Protein embeddings improve phage-host interaction prediction

This work was accepted for publication in PLOS ONE.

The final version of our paper (as published in PLOS ONE) can be accessed via this link.
Presenting this paper, the lead author (Mark Edward M. Gonzales) won 2nd Prize at the 2023 Magsaysay Future Engineers/Technologists Award.
- This award is conferred by the National Academy of Science and Technology, the highest recognition and scientific advisory body of the Philippines, to recognize outstanding research outputs on engineering and technology at the collegiate level.
- The presentation can be viewed here (29:35–39:51), and the slides can be accessed via this link.

If you find our work useful, please consider citing:

@article{10.1371/journal.pone.0289030,
    doi = {10.1371/journal.pone.0289030},
    author = {Gonzales, Mark Edward M. AND Ureta, Jennifer C. AND Shrestha, Anish M. S.},
    journal = {PLOS ONE},
    publisher = {Public Library of Science},
    title = {Protein embeddings improve phage-host interaction prediction},
    year = {2023},
    month = {07},
    volume = {18},
    url = {https://doi.org/10.1371/journal.pone.0289030},
    pages = {1-22},
    number = {7}
}

Description

ABSTRACT: With the growing interest in using phages to combat antimicrobial resistance, computational methods for predicting phage-host interactions have been explored to help shortlist candidate phages. Most existing models consider entire proteomes and rely on manual feature engineering, which poses difficulty in selecting the most informative sequence properties to serve as input to the model. In this paper, we framed phage-host interaction prediction as a multiclass classification problem that takes as input the embeddings of a phage's receptor-binding proteins, which are known to be the key machinery for host recognition, and predicts the host genus. We explored different protein language models to automatically encode these protein sequences into dense embeddings without the need for additional alignment or structural information. We show that the use of embeddings of receptor-binding proteins presents improvements over handcrafted genomic and protein sequence features. The highest performance was obtained using the transformer-based protein language model ProtT5, resulting in a 3% to 4% increase in weighted F1 and recall scores across different prediction confidence thresholds, compared to using selected handcrafted sequence features.

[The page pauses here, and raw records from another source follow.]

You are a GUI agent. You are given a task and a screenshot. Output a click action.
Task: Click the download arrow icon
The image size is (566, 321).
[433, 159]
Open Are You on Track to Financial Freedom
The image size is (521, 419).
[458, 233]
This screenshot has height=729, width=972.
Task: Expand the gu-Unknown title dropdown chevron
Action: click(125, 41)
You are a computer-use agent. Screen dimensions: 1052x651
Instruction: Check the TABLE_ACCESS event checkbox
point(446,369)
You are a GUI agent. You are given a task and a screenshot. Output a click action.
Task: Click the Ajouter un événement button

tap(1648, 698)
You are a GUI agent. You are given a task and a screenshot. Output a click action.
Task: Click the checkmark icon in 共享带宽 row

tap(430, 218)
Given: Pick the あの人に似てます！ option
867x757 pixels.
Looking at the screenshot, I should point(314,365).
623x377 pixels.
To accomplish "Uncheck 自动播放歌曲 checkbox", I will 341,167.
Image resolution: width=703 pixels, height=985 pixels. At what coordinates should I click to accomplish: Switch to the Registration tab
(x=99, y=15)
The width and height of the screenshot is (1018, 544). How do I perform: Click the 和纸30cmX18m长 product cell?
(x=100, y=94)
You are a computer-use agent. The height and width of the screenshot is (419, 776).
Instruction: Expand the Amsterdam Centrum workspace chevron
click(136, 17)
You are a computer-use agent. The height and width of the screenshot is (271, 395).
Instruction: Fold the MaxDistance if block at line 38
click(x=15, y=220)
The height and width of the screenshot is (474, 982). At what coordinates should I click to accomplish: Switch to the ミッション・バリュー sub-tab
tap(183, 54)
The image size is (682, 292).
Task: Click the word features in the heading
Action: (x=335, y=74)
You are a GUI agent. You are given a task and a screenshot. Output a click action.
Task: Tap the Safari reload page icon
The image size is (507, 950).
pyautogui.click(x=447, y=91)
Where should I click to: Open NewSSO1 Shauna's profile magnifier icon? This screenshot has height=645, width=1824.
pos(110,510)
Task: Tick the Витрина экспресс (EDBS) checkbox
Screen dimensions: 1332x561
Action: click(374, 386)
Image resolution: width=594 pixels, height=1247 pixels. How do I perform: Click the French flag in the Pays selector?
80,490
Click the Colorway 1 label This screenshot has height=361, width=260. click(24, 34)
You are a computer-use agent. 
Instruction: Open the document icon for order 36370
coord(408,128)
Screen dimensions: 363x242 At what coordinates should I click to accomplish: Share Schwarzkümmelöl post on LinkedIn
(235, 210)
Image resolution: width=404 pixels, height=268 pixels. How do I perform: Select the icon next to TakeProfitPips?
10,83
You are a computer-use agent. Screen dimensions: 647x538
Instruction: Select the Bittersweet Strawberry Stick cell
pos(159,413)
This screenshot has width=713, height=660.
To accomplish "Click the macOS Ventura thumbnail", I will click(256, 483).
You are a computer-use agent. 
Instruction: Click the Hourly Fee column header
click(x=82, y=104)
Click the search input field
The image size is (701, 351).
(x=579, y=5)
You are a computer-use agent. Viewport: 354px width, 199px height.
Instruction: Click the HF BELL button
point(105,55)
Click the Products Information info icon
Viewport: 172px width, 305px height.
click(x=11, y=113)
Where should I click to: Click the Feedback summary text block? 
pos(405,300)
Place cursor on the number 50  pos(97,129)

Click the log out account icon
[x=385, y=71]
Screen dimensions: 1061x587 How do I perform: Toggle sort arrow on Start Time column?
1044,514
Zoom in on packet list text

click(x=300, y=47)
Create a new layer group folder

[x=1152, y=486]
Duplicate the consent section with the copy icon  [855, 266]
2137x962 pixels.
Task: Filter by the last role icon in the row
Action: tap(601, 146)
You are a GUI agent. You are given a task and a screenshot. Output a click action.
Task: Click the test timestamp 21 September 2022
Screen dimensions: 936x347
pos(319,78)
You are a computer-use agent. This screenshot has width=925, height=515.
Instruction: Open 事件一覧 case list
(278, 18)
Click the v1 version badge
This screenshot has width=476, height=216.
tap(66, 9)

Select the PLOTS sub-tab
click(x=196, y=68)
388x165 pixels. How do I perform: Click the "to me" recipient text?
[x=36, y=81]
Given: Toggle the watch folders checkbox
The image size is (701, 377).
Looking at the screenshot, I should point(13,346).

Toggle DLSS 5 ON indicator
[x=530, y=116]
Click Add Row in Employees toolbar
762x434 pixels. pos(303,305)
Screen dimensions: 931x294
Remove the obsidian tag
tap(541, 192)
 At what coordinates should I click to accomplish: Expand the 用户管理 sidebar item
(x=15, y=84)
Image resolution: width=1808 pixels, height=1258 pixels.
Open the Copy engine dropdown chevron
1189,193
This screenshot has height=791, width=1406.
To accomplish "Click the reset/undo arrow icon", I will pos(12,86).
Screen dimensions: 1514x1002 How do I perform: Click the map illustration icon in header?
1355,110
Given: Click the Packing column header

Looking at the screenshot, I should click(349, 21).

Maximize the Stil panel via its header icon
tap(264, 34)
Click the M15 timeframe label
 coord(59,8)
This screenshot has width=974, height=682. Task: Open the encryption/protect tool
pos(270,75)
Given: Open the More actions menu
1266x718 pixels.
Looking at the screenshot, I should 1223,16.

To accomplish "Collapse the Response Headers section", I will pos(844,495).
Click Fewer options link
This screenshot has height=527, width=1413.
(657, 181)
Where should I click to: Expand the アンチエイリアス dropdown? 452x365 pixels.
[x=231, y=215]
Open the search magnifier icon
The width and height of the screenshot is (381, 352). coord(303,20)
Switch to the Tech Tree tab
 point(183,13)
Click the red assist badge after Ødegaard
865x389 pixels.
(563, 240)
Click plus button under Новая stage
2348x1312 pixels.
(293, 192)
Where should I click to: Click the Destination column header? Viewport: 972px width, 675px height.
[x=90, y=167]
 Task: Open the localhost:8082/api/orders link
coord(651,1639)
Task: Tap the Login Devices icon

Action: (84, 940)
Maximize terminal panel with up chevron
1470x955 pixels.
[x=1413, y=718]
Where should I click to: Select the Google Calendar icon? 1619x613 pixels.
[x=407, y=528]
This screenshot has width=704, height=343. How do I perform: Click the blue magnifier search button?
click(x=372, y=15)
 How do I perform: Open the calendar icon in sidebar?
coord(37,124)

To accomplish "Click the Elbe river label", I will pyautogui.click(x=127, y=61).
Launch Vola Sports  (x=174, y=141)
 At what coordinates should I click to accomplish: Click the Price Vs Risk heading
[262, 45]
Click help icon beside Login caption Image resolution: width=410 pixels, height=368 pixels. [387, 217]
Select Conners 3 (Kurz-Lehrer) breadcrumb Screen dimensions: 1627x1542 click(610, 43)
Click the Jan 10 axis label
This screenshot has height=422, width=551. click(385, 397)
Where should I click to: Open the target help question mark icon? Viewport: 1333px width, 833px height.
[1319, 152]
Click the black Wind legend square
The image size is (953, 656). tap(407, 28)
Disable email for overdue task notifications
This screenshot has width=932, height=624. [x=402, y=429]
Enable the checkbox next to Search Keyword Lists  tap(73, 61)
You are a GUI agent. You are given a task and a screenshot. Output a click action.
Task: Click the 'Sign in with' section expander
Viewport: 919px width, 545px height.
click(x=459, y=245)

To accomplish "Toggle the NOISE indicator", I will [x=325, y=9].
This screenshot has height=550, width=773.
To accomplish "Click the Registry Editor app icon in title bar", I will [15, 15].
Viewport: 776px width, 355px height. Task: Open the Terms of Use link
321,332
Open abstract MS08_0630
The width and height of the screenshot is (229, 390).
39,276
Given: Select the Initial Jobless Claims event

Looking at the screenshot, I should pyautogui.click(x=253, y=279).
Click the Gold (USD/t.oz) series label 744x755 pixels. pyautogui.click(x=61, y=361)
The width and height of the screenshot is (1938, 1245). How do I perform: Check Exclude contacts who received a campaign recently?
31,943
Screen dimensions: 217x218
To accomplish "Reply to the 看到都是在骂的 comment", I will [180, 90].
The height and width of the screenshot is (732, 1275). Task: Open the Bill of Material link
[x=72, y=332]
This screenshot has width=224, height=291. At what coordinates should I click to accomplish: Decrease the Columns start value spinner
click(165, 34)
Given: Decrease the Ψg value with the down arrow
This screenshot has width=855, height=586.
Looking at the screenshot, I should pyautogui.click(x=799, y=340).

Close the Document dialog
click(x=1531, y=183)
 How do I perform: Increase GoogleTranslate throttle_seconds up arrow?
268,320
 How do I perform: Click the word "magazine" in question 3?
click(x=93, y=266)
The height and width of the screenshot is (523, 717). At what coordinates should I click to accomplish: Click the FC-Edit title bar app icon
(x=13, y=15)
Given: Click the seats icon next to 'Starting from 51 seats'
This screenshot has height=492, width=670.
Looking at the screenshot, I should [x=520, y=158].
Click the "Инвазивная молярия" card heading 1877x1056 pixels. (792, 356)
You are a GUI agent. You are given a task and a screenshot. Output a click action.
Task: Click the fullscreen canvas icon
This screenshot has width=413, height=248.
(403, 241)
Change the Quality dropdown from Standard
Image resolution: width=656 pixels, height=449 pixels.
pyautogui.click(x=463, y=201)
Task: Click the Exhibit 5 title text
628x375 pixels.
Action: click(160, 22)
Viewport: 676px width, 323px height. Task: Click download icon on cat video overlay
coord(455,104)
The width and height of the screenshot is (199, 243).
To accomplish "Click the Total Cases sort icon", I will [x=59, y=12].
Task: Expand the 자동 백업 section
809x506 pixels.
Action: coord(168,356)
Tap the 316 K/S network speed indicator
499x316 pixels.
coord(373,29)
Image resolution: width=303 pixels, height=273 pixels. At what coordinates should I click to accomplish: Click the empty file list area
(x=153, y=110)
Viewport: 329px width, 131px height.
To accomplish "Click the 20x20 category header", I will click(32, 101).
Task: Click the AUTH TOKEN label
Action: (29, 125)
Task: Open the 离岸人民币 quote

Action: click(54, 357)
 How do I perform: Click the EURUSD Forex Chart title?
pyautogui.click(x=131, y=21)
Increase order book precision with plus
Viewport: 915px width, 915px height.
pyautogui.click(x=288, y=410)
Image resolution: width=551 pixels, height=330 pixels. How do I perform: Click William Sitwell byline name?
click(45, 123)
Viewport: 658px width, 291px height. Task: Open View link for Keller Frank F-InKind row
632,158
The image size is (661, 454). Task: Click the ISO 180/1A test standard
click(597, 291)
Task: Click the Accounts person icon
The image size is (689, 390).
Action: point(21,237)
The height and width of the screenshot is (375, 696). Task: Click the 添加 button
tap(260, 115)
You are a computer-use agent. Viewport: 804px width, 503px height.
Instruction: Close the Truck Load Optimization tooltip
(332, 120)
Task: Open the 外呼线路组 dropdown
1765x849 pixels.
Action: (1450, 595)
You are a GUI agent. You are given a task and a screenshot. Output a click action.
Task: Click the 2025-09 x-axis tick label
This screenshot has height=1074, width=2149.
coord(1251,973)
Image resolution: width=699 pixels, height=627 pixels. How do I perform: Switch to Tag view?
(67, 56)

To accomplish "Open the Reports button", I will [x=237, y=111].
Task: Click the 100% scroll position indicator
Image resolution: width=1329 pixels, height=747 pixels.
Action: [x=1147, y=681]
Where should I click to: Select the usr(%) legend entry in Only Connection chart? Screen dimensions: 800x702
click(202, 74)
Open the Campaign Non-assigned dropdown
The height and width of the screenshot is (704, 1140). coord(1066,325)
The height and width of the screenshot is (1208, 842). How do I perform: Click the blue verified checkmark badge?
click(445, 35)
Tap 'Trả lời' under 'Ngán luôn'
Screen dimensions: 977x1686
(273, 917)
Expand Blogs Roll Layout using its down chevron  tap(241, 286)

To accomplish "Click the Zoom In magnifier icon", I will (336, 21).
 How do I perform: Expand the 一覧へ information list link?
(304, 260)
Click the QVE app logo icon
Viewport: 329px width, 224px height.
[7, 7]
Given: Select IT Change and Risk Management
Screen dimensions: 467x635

AUTHOR SUMMARY: Antimicrobial resistance is among the major global health issues at present. As alternatives to the usual antibiotics, drug formulations based on phages (bacteria-infecting viruses) have received increased interest, as phages are known to attack only a narrow range of bacterial hosts and antagonize the target pathogen with minimal side effects. The screening of candidate phages has recently been facilitated through the use of machine learning models for inferring phage-host pairs. The performance of these models relies heavily on the transformation of raw biological sequences into a collection of numerical features. However, since a wide array of potentially informative features can be extracted from sequences, selecting the most relevant ones is challenging. Our approach eliminates the need for this manual feature engineering by employing protein language models to automatically generate numerical representations for specific subsets of tail proteins known as receptor-binding proteins. These proteins are responsible for a phage's initial contact with the host bacterium and are thus regarded as important determinants of host specificity. Our results show that this approach presents improvements over using handcrafted genomic and protein sequence features in predicting phage-host interaction.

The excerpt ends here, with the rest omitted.